Au point que la municipalité de Chongqing est devenue une référence en matière d’aides sociales - notamment dans le domaine du logement -. Récemment, le vice-président Xi Jinping en visite dans la municipalité autonome la plus peuplée de Chine a ouvertement loué les résultats et le style de Bo Xilai, qui s’inspire des vieux chants révolutionnaires (chang hong) et de l’étude des classiques maoïstes, considérés par le futur président comme « d’excellents moyens d’éduquer les masses et les cadres du Parti » (Willy Lam. Jamestown Foundation 17 décembre 2010).

Le retour aux références maoïstes apparaît aux yeux de quelques observateurs comme un pis-aller face aux contradictions de la société chinoise, impossibles à surmonter en l’absence de réforme politique.

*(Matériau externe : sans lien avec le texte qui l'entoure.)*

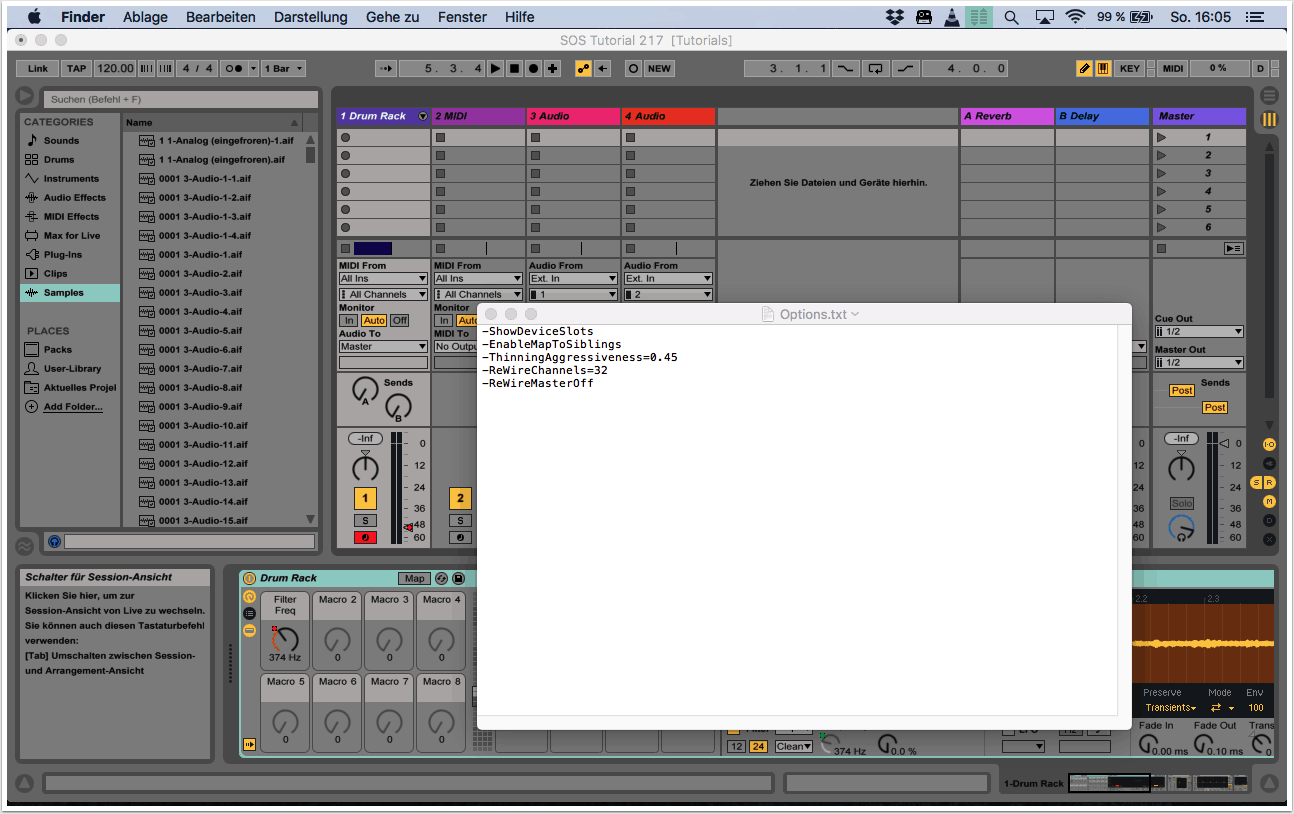1294x814 pixels.
Task: Click the arrangement Record button
Action: tap(533, 69)
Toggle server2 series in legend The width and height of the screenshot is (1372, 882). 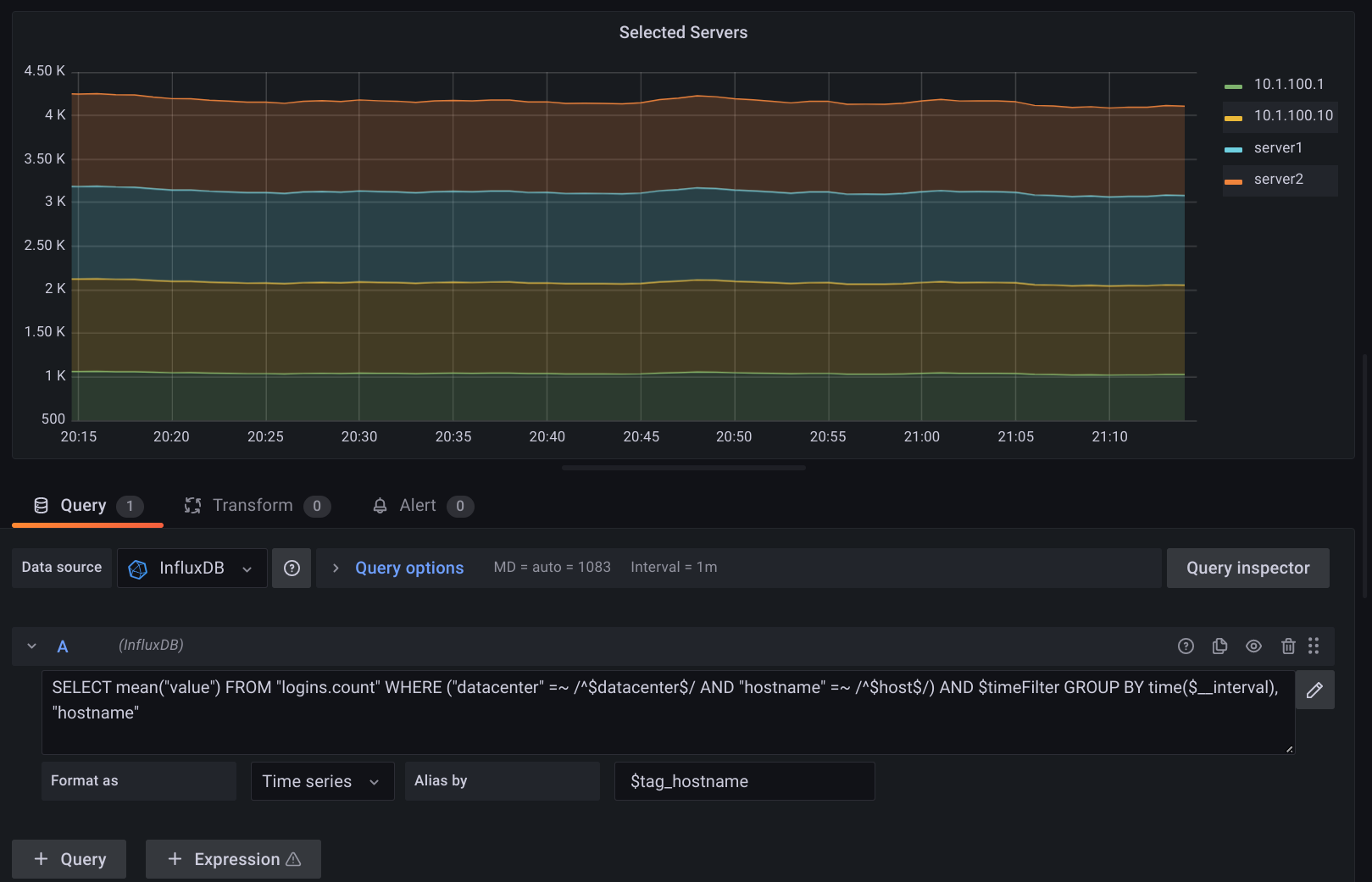[x=1278, y=180]
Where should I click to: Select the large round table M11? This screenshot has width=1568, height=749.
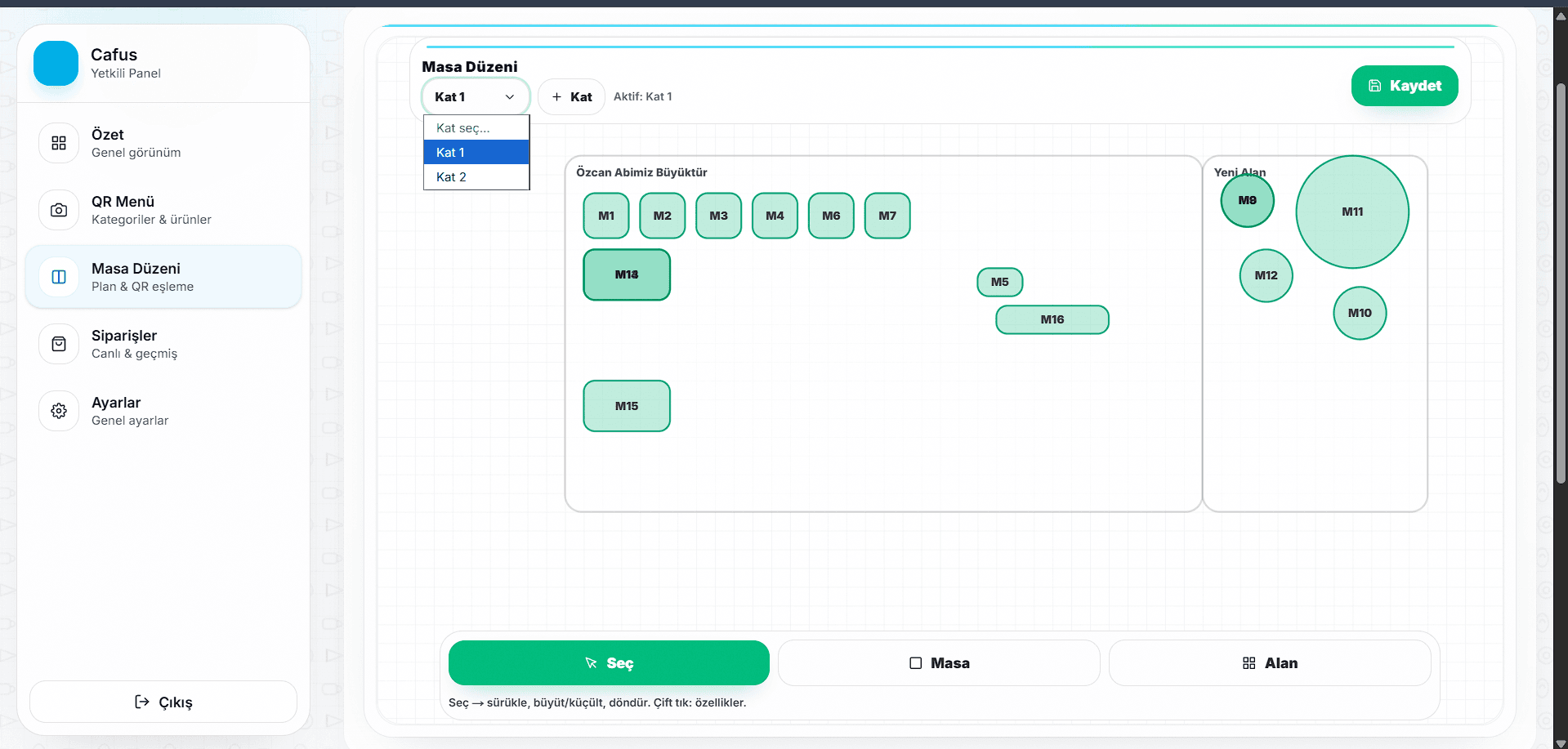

Selon Zhang Ming, professeur de sciences politiques à l’Université du Peuple, il s’agirait là d’un des signes les plus préoccupants de la détérioration de l’environnement politique en Chine.

D’autres y voient la mise en ordre de bataille de clans rivaux en amont du 18e Congrès, entre les partisans de Xi Jinping, à qui certains attribuent un tropisme conservateur, peu enclin aux ouvertures politiques, et ceux de la mouvance réformatrice plus proche de Wen Jiabao, mais dont la voix et l’influence ont fortement perdu en intensité depuis le dernier plenum

Etat de droit.

Le 29 novembre dernier, le Conseil des Affaires d’Etat publiait un document étrange en neuf points, intitulé : « Opinion du Conseil des Affaires d’Etat sur la consolidation d’un gouvernement obéissant à la force de la loi », dont l’Article 1er indiquait « que, compte tenu des défis qui attendent la Chine, allant du développement inégal entre villes et campagnes au déséquilibre grandissant entre les revenus, et contribuant à la multiplication des conflits, à la corruption et aux dysfonctionnements de l’appareil judiciaire, il était impératif d’établir un gouvernement fidèle aux principes de l’état de droit ».

Soulignant en contrepoint les lacunes de l’actuel système politique, le document se présente comme un vade-mecum de la bonne gouvernance, assorti d’injonctions qui mettent l’accent sur la formation des cadres du Parti aux principes de l’Etat de droit. Il appelle à l’élagage juridique des règlements et des procédures administratives et consacre de longs développements au suivi et à l’évaluation des décisions, ainsi qu’aux bienfaits de la transparence, condition essentielle de la responsabilité du gouvernement.

« En dehors de secrets d’Etat ou des secrets industriels, l’information ouverte doit être la règle et non pas l’exception. Elle doit tout particulièrement s’appliquer en matière de finances publiques, où la présentation du budget doit inclure tous les revenus du gouvernement ».

L’accent est mis sur la transparence « des secteurs des infrastructures et de l’aide sociale », des « budgets de fonctionnement des administrations, des entreprises et des services publics ». A cet effet le document recommande l’utilisation intensive d’internet, qui est aussi le moyen d’améliorer les relations entre le public et les administrations.

Cette prise de position édifiante du Conseil des Affaires d’Etat, qui sonne comme un rappel à l’ordre adressé au Comité Permanent, porte la marque de Wen Jiabao, champion des réformes politiques et de la modernisation de l’état. Le document semble avant tout cibler la corruption et l’injustice, fruits de l’opacité et des interférences politiques dans le système judiciaire, maintes fois critiquées par le Premier Ministre.